Le CRVA, a rouvert ses portes il y a un an dans un grand espace, situé cours des Alliés, la Maison des associations. Sa gestion a été confiée à la société Citédia – une SEM contrôlée par certains élus qui brasse des millions d’euros chaque année ; cette gestion pour le CRVA représente un budget de 7 millions d’euros. En sus de l’accueil et des équipements, la MDA rassemble plusieurs organisations, associatives pour la plupart : BUG, APRAS, France Bénévolat, Citédia, Mouvement Associatif Rennais, Canal B, Ville de Rennes (DVAJ). Par ailleurs, le CRVA accueille toute personne désirant créer une association ou devenir bénévole et propose des outils et un annuaire. Surtout, comme nous l’avons vu, le CRVA s’occupe de l’instruction des demandes et de l’évaluation pour les 400 associations qui recevront une aide – plus ou moins significative – de la part de la Vie associative. La mairie avance le chiffre de 500 associations hébergées dans les équipements de quartier et les Pôles Associatifs de quartier. Car, en plus des subventions, il faut prendre en compte une autre aide : la mise à disposition, gratuitement ou à loyer faible, de 50 000 m² de locaux que se partagent certaines associations et pas d’autres (ainsi notre association culturelle loi 1901 Unidivers a vu ses demandes de locaux comme de subventions refusées par la mairie de Renens).

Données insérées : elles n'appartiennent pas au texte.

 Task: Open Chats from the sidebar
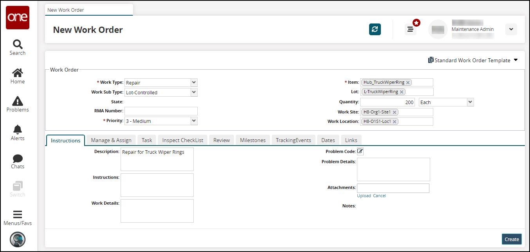coord(18,161)
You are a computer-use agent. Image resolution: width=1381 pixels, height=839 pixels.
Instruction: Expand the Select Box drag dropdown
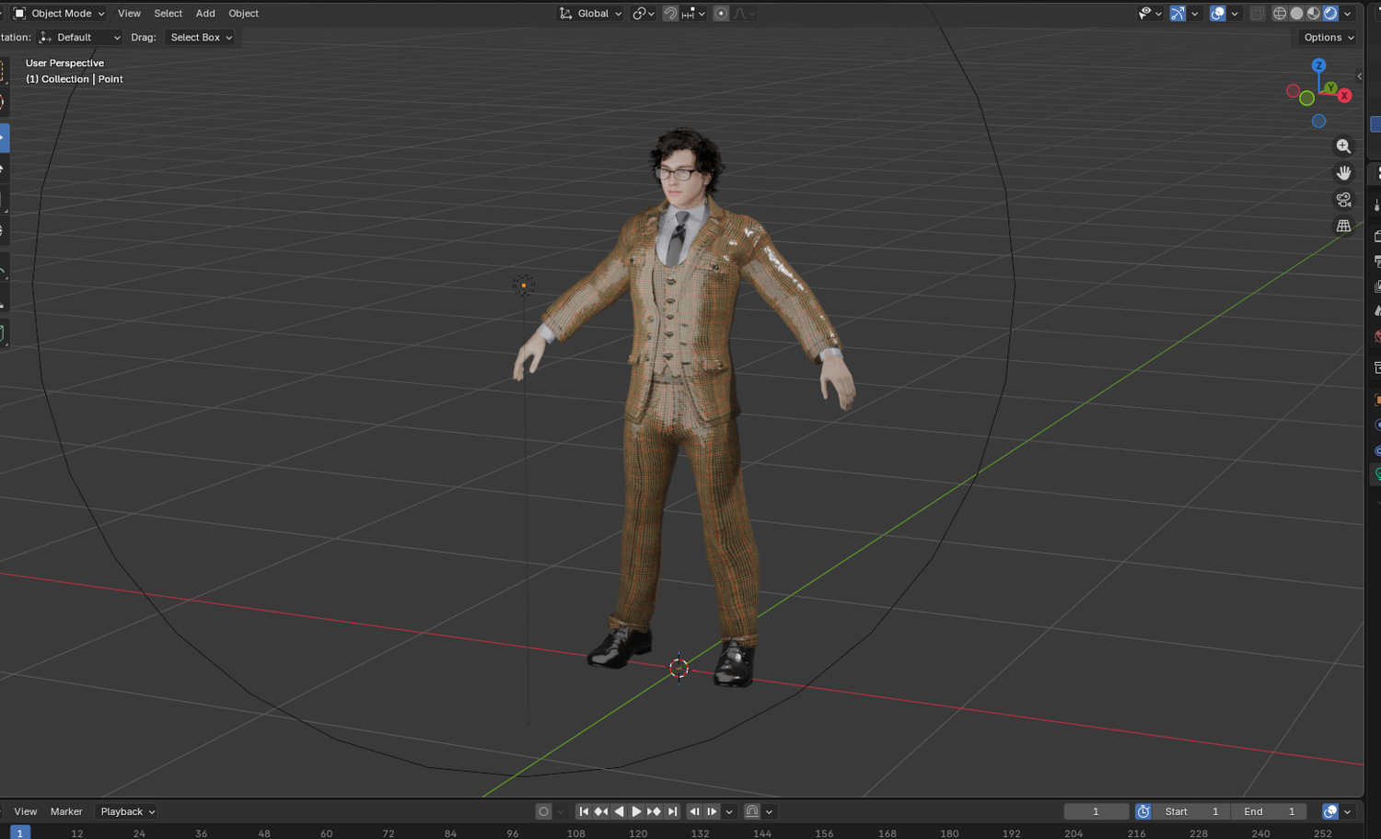(x=201, y=37)
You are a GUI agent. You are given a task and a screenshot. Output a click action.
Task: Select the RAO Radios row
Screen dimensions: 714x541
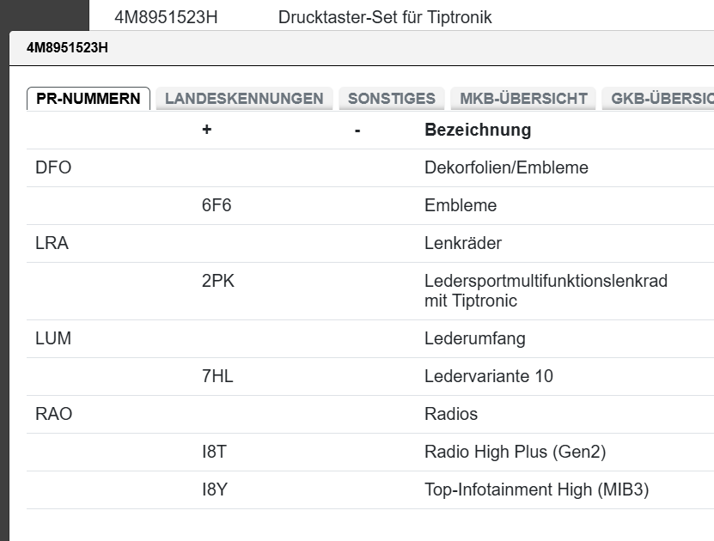pyautogui.click(x=54, y=414)
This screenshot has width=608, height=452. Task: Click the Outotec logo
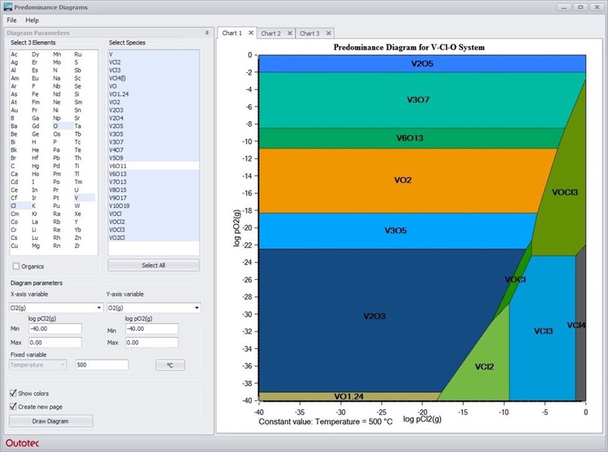coord(23,443)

Il reste donc 25 millions d’euros pour le budget associatif. On sait simplement qu’ils sont répartis entre différents secteurs, parmi lesquels la direction des sports, de quartier ou de la culture. On sait aussi qu’il existe, en plus de la MDA, des maisons thématiques comme la MIR, l’OPAR, la MCE ou encore l’Office des Sports. La Maison Internationale de Rennes (MIR), par exemple, financée principalement par la Ville de Rennes, rassemble une centaine d’associations dans les domaines de la solidarité internationale, des migrations, des droits humains, etc. Outre ses missions d’accueil, de conseil ou de sensibilisation, elle gère l’attribution de certaines subventions comme le Fonds d’Aide au Développement (FAD). La Maison de la Consommation et de l’Environnement (MCE), regroupe 22 associations autour de ces thématiques. Le CRIJ propose lui aussi une bourse, le Fonds Rennais d’Initiative Jeunes (FRIJ). Si certaines subventions peuvent être accordées sur demandes spontanées, la plupart reste encadrée, notamment par des appels à projets lancés par les services de la ville : pensons à Nuits Découvertes ou Actions innovantes en direction des personnes âgées.
Tristan Lahais nous l’apprend : l’organisation des aides aux associations est fortement sectorisée. Ainsi, une association culturelle bénéficiant d’une aide financière ou matérielle dépendra du service culturel. « Ce n’est pas une république bananière », tempère-t-il. La distribution de ces aides est encadrée et donne lieu à des échanges politiques, des groupes de travail. Le tout chapeauté par un adjoint aux finances, voire en dernier lieu par la maire de Rennes. Si la mairie est la première instance de décision, un organisme comme la Maison des Associations intervient dans le processus de négociations.
La question du financement
Une question qui agite le milieu et suscite parfois la polémique touche au mode de financement. Si au moins 8 associations sur 10 déclarent bénéficier d’au moins une subvention publique, l’autofinancement reste aussi très important : il représenterait 30,7 % du financement contre 31,3 % pour le financement public et 25 % pour les cotisations. À noter aussi une hausse considérable, en France, du financement participatif (ou crowdfunding) : entre 2013 et 2014, les fonds collectés sont passés de 78 à 152 millions, soit près du double. Du reste, le financement public ne concerne pas seulement la mairie de Rennes, mais aussi le département, la région ou l’État. Certaines associations cumulent d’ailleurs plusieurs aides. Le Conseil Régional de Bretagne, par exemple, propose une aide au fonctionnement pour les radios associatives.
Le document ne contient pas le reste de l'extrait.